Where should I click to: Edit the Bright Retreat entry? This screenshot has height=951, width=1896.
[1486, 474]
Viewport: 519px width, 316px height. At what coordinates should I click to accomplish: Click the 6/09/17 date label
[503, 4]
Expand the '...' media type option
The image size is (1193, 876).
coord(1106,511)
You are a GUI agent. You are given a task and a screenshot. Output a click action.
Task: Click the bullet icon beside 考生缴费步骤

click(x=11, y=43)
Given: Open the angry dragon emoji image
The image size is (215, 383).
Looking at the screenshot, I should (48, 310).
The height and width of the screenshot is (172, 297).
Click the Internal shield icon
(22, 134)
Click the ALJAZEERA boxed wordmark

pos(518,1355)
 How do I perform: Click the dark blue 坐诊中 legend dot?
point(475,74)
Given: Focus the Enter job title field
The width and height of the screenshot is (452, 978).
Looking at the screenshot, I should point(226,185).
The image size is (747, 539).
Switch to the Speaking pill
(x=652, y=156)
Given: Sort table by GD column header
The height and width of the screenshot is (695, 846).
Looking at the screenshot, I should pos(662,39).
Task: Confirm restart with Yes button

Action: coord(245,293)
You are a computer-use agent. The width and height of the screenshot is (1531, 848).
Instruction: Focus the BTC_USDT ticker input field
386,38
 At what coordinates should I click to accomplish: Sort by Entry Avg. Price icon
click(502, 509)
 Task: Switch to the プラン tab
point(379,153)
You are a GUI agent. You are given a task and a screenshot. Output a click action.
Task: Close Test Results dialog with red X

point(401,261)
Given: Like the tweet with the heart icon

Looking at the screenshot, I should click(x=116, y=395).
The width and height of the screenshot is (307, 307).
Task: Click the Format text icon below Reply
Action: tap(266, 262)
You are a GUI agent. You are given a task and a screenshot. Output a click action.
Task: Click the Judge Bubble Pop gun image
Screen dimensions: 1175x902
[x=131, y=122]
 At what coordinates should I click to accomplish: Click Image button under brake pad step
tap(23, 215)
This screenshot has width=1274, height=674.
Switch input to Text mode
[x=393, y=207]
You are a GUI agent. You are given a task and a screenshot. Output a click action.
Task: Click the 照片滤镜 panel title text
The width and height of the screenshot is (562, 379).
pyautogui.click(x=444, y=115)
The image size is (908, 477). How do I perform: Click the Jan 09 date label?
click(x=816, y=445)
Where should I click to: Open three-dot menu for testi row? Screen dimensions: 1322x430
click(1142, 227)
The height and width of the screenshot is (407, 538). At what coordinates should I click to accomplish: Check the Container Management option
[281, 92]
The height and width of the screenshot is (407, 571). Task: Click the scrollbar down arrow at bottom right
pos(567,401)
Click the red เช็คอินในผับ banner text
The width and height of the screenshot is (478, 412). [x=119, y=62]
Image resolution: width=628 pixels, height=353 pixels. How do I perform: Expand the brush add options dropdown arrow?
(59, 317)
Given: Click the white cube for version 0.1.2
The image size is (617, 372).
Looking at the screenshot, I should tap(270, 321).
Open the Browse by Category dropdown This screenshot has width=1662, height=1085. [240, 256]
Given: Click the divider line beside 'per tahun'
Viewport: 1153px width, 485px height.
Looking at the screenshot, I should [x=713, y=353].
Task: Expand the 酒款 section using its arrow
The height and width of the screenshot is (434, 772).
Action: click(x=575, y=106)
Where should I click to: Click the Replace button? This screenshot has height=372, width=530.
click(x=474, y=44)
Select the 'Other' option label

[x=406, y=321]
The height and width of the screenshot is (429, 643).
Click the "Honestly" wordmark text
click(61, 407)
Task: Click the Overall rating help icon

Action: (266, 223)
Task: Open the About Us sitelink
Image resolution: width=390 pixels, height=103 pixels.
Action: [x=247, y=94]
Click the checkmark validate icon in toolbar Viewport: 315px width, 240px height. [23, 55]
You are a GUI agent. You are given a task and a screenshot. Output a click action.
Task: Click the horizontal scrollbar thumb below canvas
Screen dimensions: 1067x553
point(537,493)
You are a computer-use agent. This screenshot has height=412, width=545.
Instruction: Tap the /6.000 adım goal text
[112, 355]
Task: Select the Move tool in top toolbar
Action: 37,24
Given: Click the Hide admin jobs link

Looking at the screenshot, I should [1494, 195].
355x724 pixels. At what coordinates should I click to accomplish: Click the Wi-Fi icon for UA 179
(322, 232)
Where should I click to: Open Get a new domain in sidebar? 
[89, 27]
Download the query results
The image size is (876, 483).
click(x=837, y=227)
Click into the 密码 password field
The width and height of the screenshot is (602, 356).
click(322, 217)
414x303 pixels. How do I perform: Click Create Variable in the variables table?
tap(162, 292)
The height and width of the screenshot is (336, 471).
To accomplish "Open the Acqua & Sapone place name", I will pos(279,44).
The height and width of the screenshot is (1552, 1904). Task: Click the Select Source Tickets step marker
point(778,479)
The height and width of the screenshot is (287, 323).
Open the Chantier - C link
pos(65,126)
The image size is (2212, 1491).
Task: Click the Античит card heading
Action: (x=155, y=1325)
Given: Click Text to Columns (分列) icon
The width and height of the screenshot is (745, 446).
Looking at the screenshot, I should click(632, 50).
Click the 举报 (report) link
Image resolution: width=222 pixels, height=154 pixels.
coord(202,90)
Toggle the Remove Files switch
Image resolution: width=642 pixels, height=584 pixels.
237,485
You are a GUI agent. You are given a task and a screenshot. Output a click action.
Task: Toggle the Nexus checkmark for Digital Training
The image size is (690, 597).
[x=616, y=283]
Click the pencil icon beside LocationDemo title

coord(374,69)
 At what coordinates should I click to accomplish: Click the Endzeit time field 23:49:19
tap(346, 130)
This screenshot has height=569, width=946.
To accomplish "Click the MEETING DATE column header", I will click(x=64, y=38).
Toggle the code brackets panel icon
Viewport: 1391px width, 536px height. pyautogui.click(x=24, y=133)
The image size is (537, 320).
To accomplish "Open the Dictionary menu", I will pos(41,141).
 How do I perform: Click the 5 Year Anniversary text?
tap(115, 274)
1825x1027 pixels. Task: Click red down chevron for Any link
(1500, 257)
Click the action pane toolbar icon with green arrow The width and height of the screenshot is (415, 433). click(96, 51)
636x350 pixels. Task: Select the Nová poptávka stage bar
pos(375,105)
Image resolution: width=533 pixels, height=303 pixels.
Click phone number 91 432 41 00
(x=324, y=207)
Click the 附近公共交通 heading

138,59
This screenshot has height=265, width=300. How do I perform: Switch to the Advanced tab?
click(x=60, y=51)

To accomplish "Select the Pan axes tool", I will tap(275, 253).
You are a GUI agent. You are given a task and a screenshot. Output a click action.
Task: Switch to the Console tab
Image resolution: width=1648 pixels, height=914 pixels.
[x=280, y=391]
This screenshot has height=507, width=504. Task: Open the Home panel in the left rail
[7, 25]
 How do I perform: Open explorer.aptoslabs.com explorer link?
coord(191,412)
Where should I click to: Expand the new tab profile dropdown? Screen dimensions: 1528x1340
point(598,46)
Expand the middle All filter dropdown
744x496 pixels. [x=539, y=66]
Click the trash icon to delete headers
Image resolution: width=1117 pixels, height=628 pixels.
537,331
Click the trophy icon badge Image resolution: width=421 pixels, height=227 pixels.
- - - - -
_Given instruction_
Render every line of the records above as a Markdown table with a column "No." for the row number and a column "Entry" for the line, skipping blank lines.

_Final result_
| No. | Entry |
|---|---|
| 1 | Where should I click to: Edit the Bright Retreat entry? This screenshot has height=951, width=1896. |
| 2 | [1486, 474] |
| 3 | Viewport: 519px width, 316px height. At what coordinates should I click to accomplish: Click the 6/09/17 date label |
| 4 | [503, 4] |
| 5 | Expand the '...' media type option |
| 6 | The image size is (1193, 876). |
| 7 | coord(1106,511) |
| 8 | You are a GUI agent. You are given a task and a screenshot. Output a click action. |
| 9 | Task: Click the bullet icon beside 考生缴费步骤 |
| 10 | click(x=11, y=43) |
| 11 | Given: Open the angry dragon emoji image |
| 12 | The image size is (215, 383). |
| 13 | Looking at the screenshot, I should (48, 310). |
| 14 | The height and width of the screenshot is (172, 297). |
| 15 | Click the Internal shield icon |
| 16 | (22, 134) |
| 17 | Click the ALJAZEERA boxed wordmark |
| 18 | pos(518,1355) |
| 19 |  How do I perform: Click the dark blue 坐诊中 legend dot? |
| 20 | point(475,74) |
| 21 | Given: Focus the Enter job title field |
| 22 | The width and height of the screenshot is (452, 978). |
| 23 | Looking at the screenshot, I should point(226,185). |
| 24 | The image size is (747, 539). |
| 25 | Switch to the Speaking pill |
| 26 | (x=652, y=156) |
| 27 | Given: Sort table by GD column header |
| 28 | The height and width of the screenshot is (695, 846). |
| 29 | Looking at the screenshot, I should pos(662,39). |
| 30 | Task: Confirm restart with Yes button |
| 31 | Action: coord(245,293) |
| 32 | You are a computer-use agent. The width and height of the screenshot is (1531, 848). |
| 33 | Instruction: Focus the BTC_USDT ticker input field |
| 34 | 386,38 |
| 35 |  At what coordinates should I click to accomplish: Sort by Entry Avg. Price icon |
| 36 | click(502, 509) |
| 37 |  Task: Switch to the プラン tab |
| 38 | point(379,153) |
| 39 | You are a GUI agent. You are given a task and a screenshot. Output a click action. |
| 40 | Task: Close Test Results dialog with red X |
| 41 | point(401,261) |
| 42 | Given: Like the tweet with the heart icon |
| 43 | Looking at the screenshot, I should click(x=116, y=395). |
| 44 | The width and height of the screenshot is (307, 307). |
| 45 | Task: Click the Format text icon below Reply |
| 46 | Action: tap(266, 262) |
| 47 | You are a GUI agent. You are given a task and a screenshot. Output a click action. |
| 48 | Task: Click the Judge Bubble Pop gun image |
| 49 | Screen dimensions: 1175x902 |
| 50 | [x=131, y=122] |
| 51 |  At what coordinates should I click to accomplish: Click Image button under brake pad step |
| 52 | tap(23, 215) |
| 53 | This screenshot has width=1274, height=674. |
| 54 | Switch input to Text mode |
| 55 | [x=393, y=207] |
| 56 | You are a GUI agent. You are given a task and a screenshot. Output a click action. |
| 57 | Task: Click the 照片滤镜 panel title text |
| 58 | The width and height of the screenshot is (562, 379). |
| 59 | pyautogui.click(x=444, y=115) |
| 60 | The image size is (908, 477). How do I perform: Click the Jan 09 date label? |
| 61 | click(x=816, y=445) |
| 62 | Where should I click to: Open three-dot menu for testi row? Screen dimensions: 1322x430 |
| 63 | click(1142, 227) |
| 64 | The height and width of the screenshot is (407, 538). At what coordinates should I click to accomplish: Check the Container Management option |
| 65 | [281, 92] |
| 66 | The height and width of the screenshot is (407, 571). Task: Click the scrollbar down arrow at bottom right |
| 67 | pos(567,401) |
| 68 | Click the red เช็คอินในผับ banner text |
| 69 | The width and height of the screenshot is (478, 412). [x=119, y=62] |
| 70 | Image resolution: width=628 pixels, height=353 pixels. How do I perform: Expand the brush add options dropdown arrow? |
| 71 | (59, 317) |
| 72 | Given: Click the white cube for version 0.1.2 |
| 73 | The image size is (617, 372). |
| 74 | Looking at the screenshot, I should tap(270, 321). |
| 75 | Open the Browse by Category dropdown This screenshot has width=1662, height=1085. [240, 256] |
| 76 | Given: Click the divider line beside 'per tahun' |
| 77 | Viewport: 1153px width, 485px height. |
| 78 | Looking at the screenshot, I should [x=713, y=353]. |
| 79 | Task: Expand the 酒款 section using its arrow |
| 80 | The height and width of the screenshot is (434, 772). |
| 81 | Action: click(x=575, y=106) |
| 82 | Where should I click to: Click the Replace button? This screenshot has height=372, width=530. |
| 83 | click(x=474, y=44) |
| 84 | Select the 'Other' option label |
| 85 | [x=406, y=321] |
| 86 | The height and width of the screenshot is (429, 643). |
| 87 | Click the "Honestly" wordmark text |
| 88 | click(61, 407) |
| 89 | Task: Click the Overall rating help icon |
| 90 | Action: (266, 223) |
| 91 | Task: Open the About Us sitelink |
| 92 | Image resolution: width=390 pixels, height=103 pixels. |
| 93 | Action: [x=247, y=94] |
| 94 | Click the checkmark validate icon in toolbar Viewport: 315px width, 240px height. [23, 55] |
| 95 | You are a GUI agent. You are given a task and a screenshot. Output a click action. |
| 96 | Task: Click the horizontal scrollbar thumb below canvas |
| 97 | Screen dimensions: 1067x553 |
| 98 | point(537,493) |
| 99 | You are a computer-use agent. This screenshot has height=412, width=545. |
| 100 | Instruction: Tap the /6.000 adım goal text |
| 101 | [112, 355] |
| 102 | Task: Select the Move tool in top toolbar |
| 103 | Action: 37,24 |
| 104 | Given: Click the Hide admin jobs link |
| 105 | Looking at the screenshot, I should [1494, 195]. |
| 106 | 355x724 pixels. At what coordinates should I click to accomplish: Click the Wi-Fi icon for UA 179 |
| 107 | (322, 232) |
| 108 | Where should I click to: Open Get a new domain in sidebar?  |
| 109 | [89, 27] |
| 110 | Download the query results |
| 111 | The image size is (876, 483). |
| 112 | click(x=837, y=227) |
| 113 | Click into the 密码 password field |
| 114 | The width and height of the screenshot is (602, 356). |
| 115 | click(322, 217) |
| 116 | 414x303 pixels. How do I perform: Click Create Variable in the variables table? |
| 117 | tap(162, 292) |
| 118 | The height and width of the screenshot is (336, 471). |
| 119 | To accomplish "Open the Acqua & Sapone place name", I will pos(279,44). |
| 120 | The height and width of the screenshot is (1552, 1904). Task: Click the Select Source Tickets step marker |
| 121 | point(778,479) |
| 122 | The height and width of the screenshot is (287, 323). |
| 123 | Open the Chantier - C link |
| 124 | pos(65,126) |
| 125 | The image size is (2212, 1491). |
| 126 | Task: Click the Античит card heading |
| 127 | Action: (x=155, y=1325) |
| 128 | Given: Click Text to Columns (分列) icon |
| 129 | The width and height of the screenshot is (745, 446). |
| 130 | Looking at the screenshot, I should click(632, 50). |
| 131 | Click the 举报 (report) link |
| 132 | Image resolution: width=222 pixels, height=154 pixels. |
| 133 | coord(202,90) |
| 134 | Toggle the Remove Files switch |
| 135 | Image resolution: width=642 pixels, height=584 pixels. |
| 136 | 237,485 |
| 137 | You are a GUI agent. You are given a task and a screenshot. Output a click action. |
| 138 | Task: Toggle the Nexus checkmark for Digital Training |
| 139 | The image size is (690, 597). |
| 140 | [x=616, y=283] |
| 141 | Click the pencil icon beside LocationDemo title |
| 142 | coord(374,69) |
| 143 |  At what coordinates should I click to accomplish: Click the Endzeit time field 23:49:19 |
| 144 | tap(346, 130) |
| 145 | This screenshot has height=569, width=946. |
| 146 | To accomplish "Click the MEETING DATE column header", I will click(x=64, y=38). |
| 147 | Toggle the code brackets panel icon |
| 148 | Viewport: 1391px width, 536px height. pyautogui.click(x=24, y=133) |
| 149 | The image size is (537, 320). |
| 150 | To accomplish "Open the Dictionary menu", I will pos(41,141). |
| 151 |  How do I perform: Click the 5 Year Anniversary text? |
| 152 | tap(115, 274) |
| 153 | 1825x1027 pixels. Task: Click red down chevron for Any link |
| 154 | (1500, 257) |
| 155 | Click the action pane toolbar icon with green arrow The width and height of the screenshot is (415, 433). click(96, 51) |
| 156 | 636x350 pixels. Task: Select the Nová poptávka stage bar |
| 157 | pos(375,105) |
| 158 | Image resolution: width=533 pixels, height=303 pixels. |
| 159 | Click phone number 91 432 41 00 |
| 160 | (x=324, y=207) |
| 161 | Click the 附近公共交通 heading |
| 162 | 138,59 |
| 163 | This screenshot has height=265, width=300. How do I perform: Switch to the Advanced tab? |
| 164 | click(x=60, y=51) |
| 165 | To accomplish "Select the Pan axes tool", I will tap(275, 253). |
| 166 | You are a GUI agent. You are given a task and a screenshot. Output a click action. |
| 167 | Task: Switch to the Console tab |
| 168 | Image resolution: width=1648 pixels, height=914 pixels. |
| 169 | [x=280, y=391] |
| 170 | This screenshot has height=507, width=504. Task: Open the Home panel in the left rail |
| 171 | [7, 25] |
| 172 |  How do I perform: Open explorer.aptoslabs.com explorer link? |
| 173 | coord(191,412) |
| 174 | Where should I click to: Expand the new tab profile dropdown? Screen dimensions: 1528x1340 |
| 175 | point(598,46) |
| 176 | Expand the middle All filter dropdown |
| 177 | 744x496 pixels. [x=539, y=66] |
| 178 | Click the trash icon to delete headers |
| 179 | Image resolution: width=1117 pixels, height=628 pixels. |
| 180 | 537,331 |
| 181 | Click the trophy icon badge Image resolution: width=421 pixels, height=227 pixels. |